*** THE DATA Section Begins ***
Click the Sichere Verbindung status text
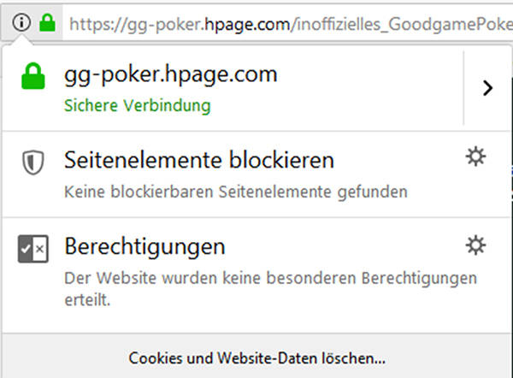This screenshot has width=513, height=378. pyautogui.click(x=138, y=106)
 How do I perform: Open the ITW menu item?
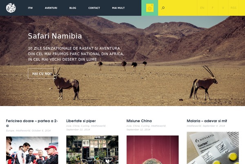point(30,8)
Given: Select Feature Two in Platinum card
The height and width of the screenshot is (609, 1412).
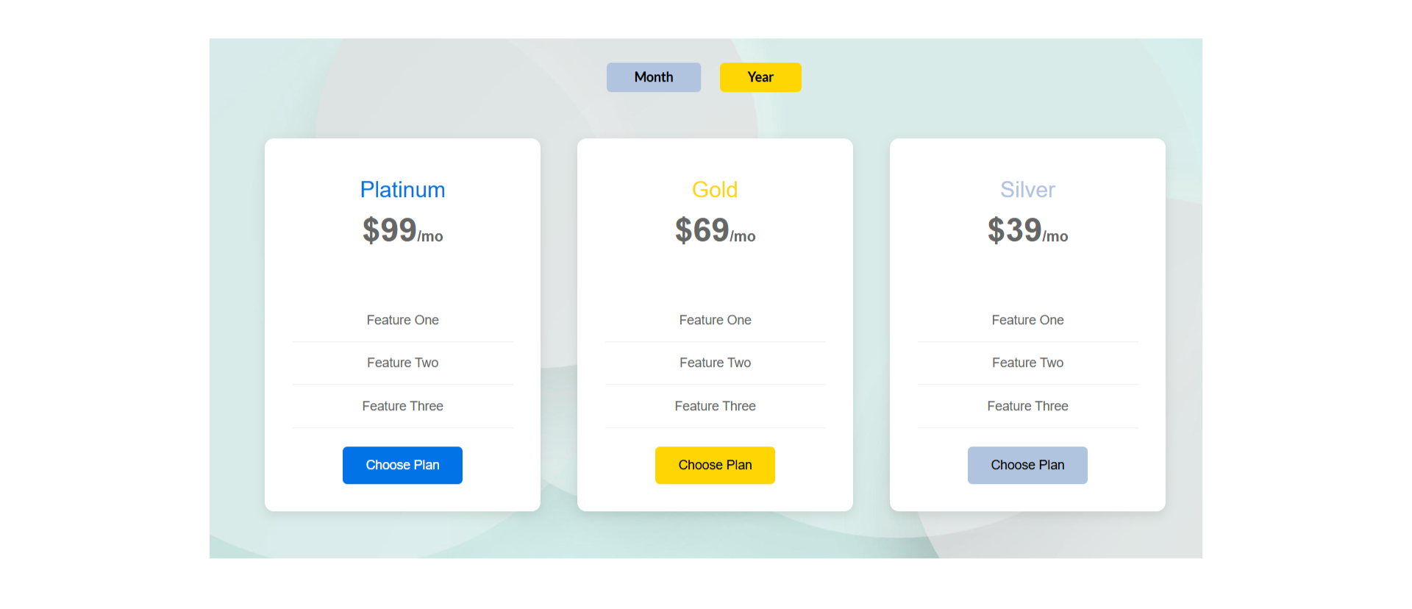Looking at the screenshot, I should (x=402, y=363).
*** THE DATA Section Ends ***
## EXERCISE
Reproduce the entries above exactly, without images.

## REPLY
Click the Sichere Verbindung status text
This screenshot has width=513, height=378. pyautogui.click(x=138, y=106)
 How do I perform: Open the ITW menu item?
point(30,8)
Given: Select Feature Two in Platinum card
The height and width of the screenshot is (609, 1412).
Looking at the screenshot, I should (x=402, y=363).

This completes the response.